**Supplied data**.

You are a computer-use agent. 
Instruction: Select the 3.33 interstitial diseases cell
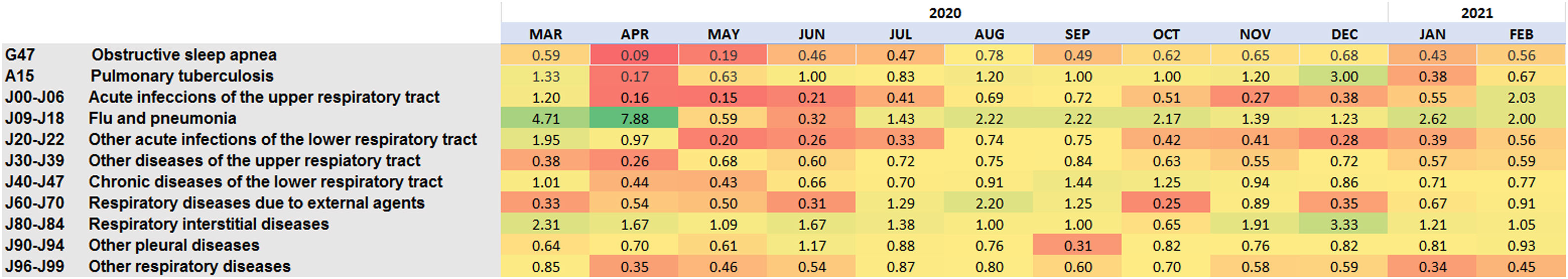tap(1343, 224)
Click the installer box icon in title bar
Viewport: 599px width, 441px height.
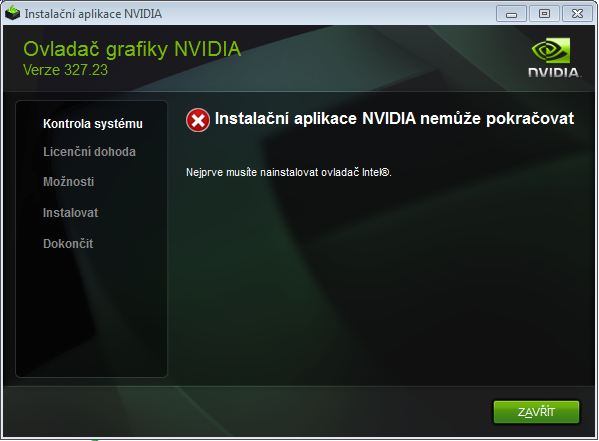(13, 14)
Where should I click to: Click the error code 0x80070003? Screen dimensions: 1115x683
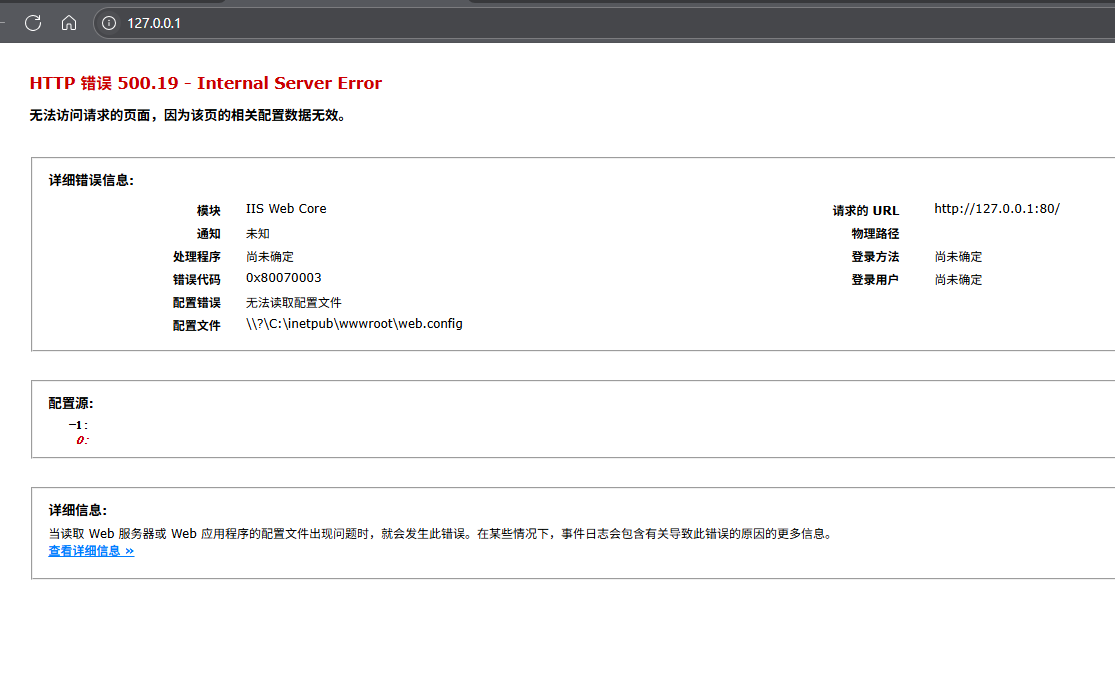click(x=283, y=278)
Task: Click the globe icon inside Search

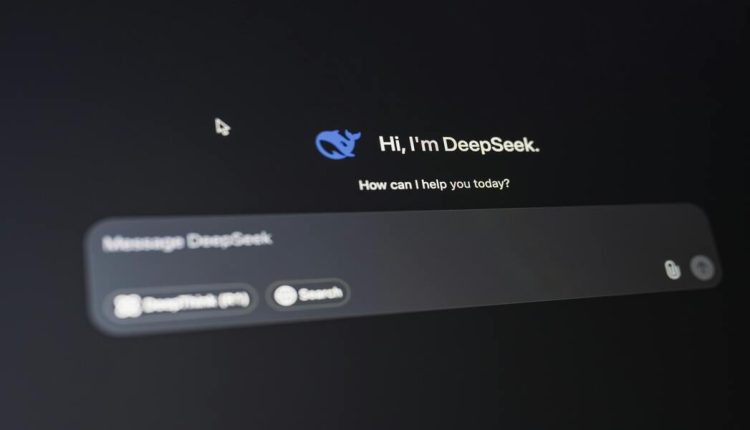Action: 285,295
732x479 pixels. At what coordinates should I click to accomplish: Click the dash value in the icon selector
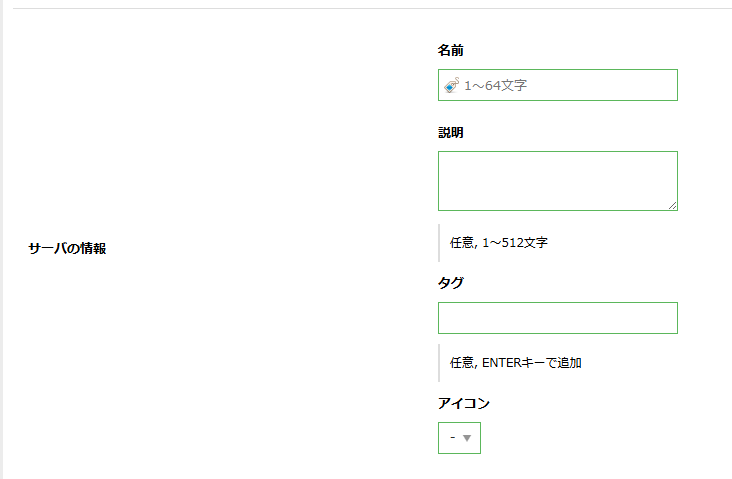point(453,438)
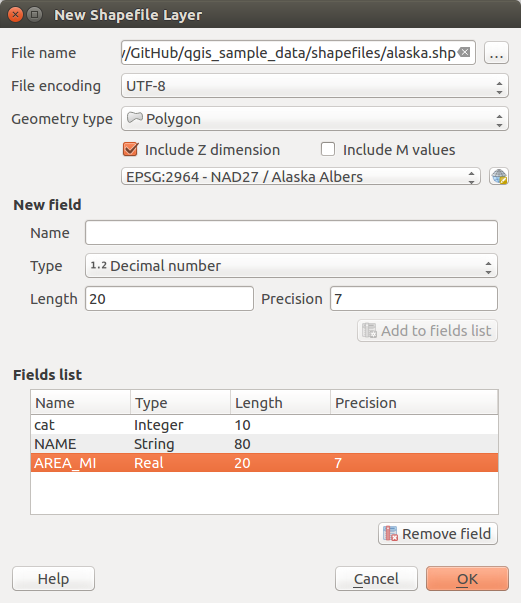Screen dimensions: 521x603
Task: Click the 1.2 decimal type icon
Action: (x=98, y=265)
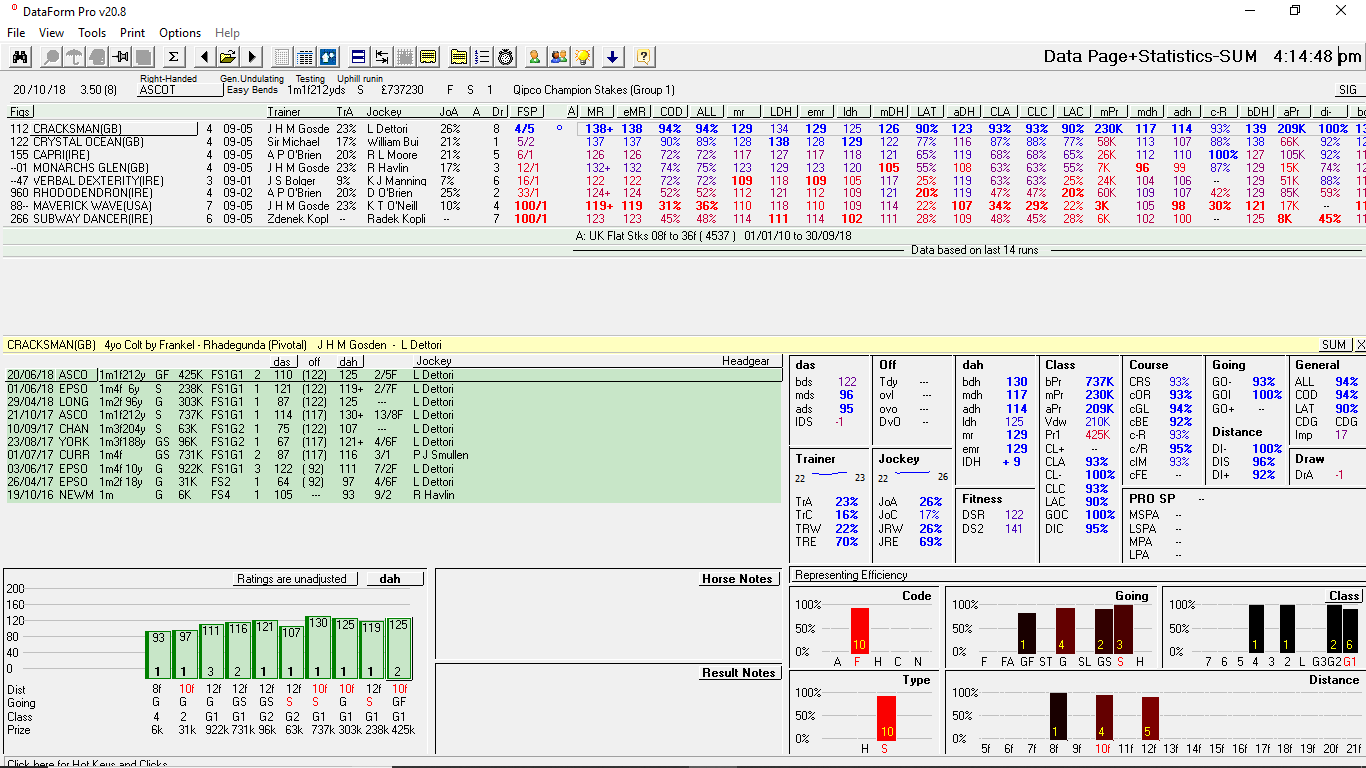Click the two-people comparison icon
1366x768 pixels.
pyautogui.click(x=560, y=57)
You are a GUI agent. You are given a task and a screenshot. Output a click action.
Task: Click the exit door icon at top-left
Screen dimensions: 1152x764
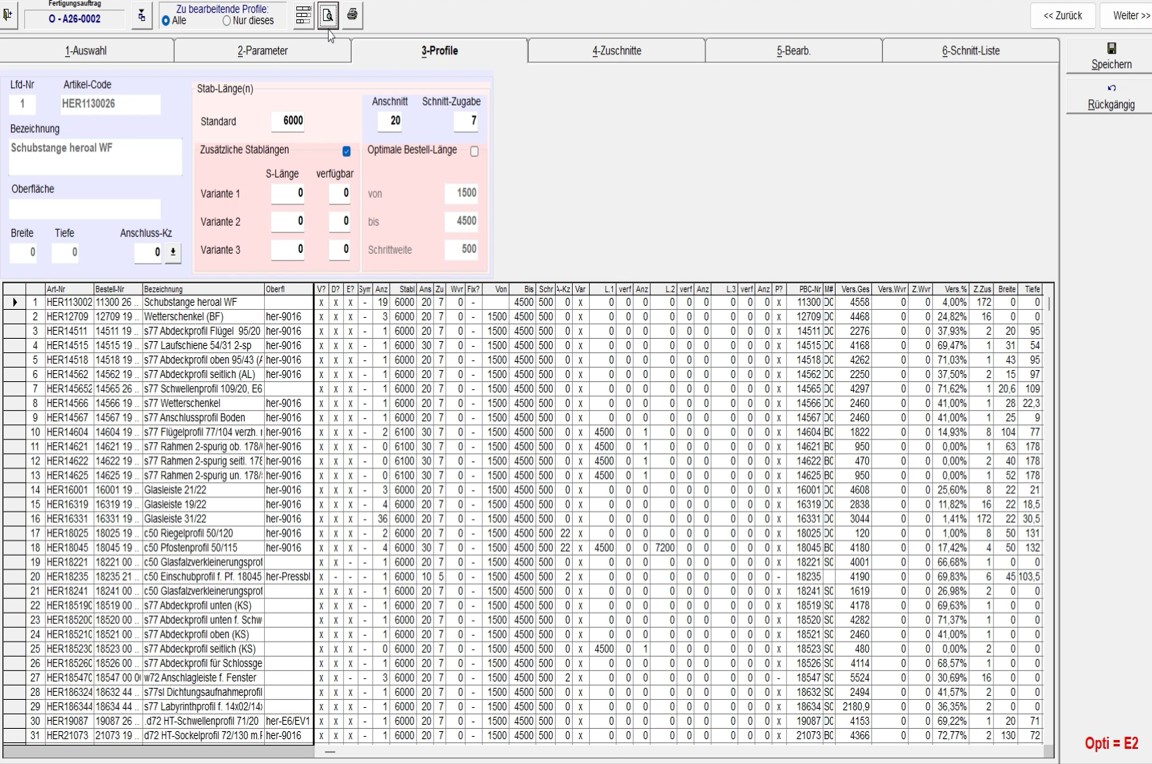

**Your instructions**. Only the lines from the one containing "Task: Click the globe icon inside Search" through the end of the records should be copied, exactly and with both ends included; the pictures should not.

**Solution to this task**.
Task: Click the globe icon inside Search

Action: 285,295
732x479 pixels. At what coordinates should I click to accomplish: Click the dash value in the icon selector
point(453,438)
Screen dimensions: 521x603
Task: Click the 1.2 decimal type icon
Action: (x=98, y=265)
Click the two-people comparison icon
1366x768 pixels.
pyautogui.click(x=560, y=57)
You are a GUI agent. You are given a task and a screenshot. Output a click action.
Task: Click the exit door icon at top-left
Screen dimensions: 1152x764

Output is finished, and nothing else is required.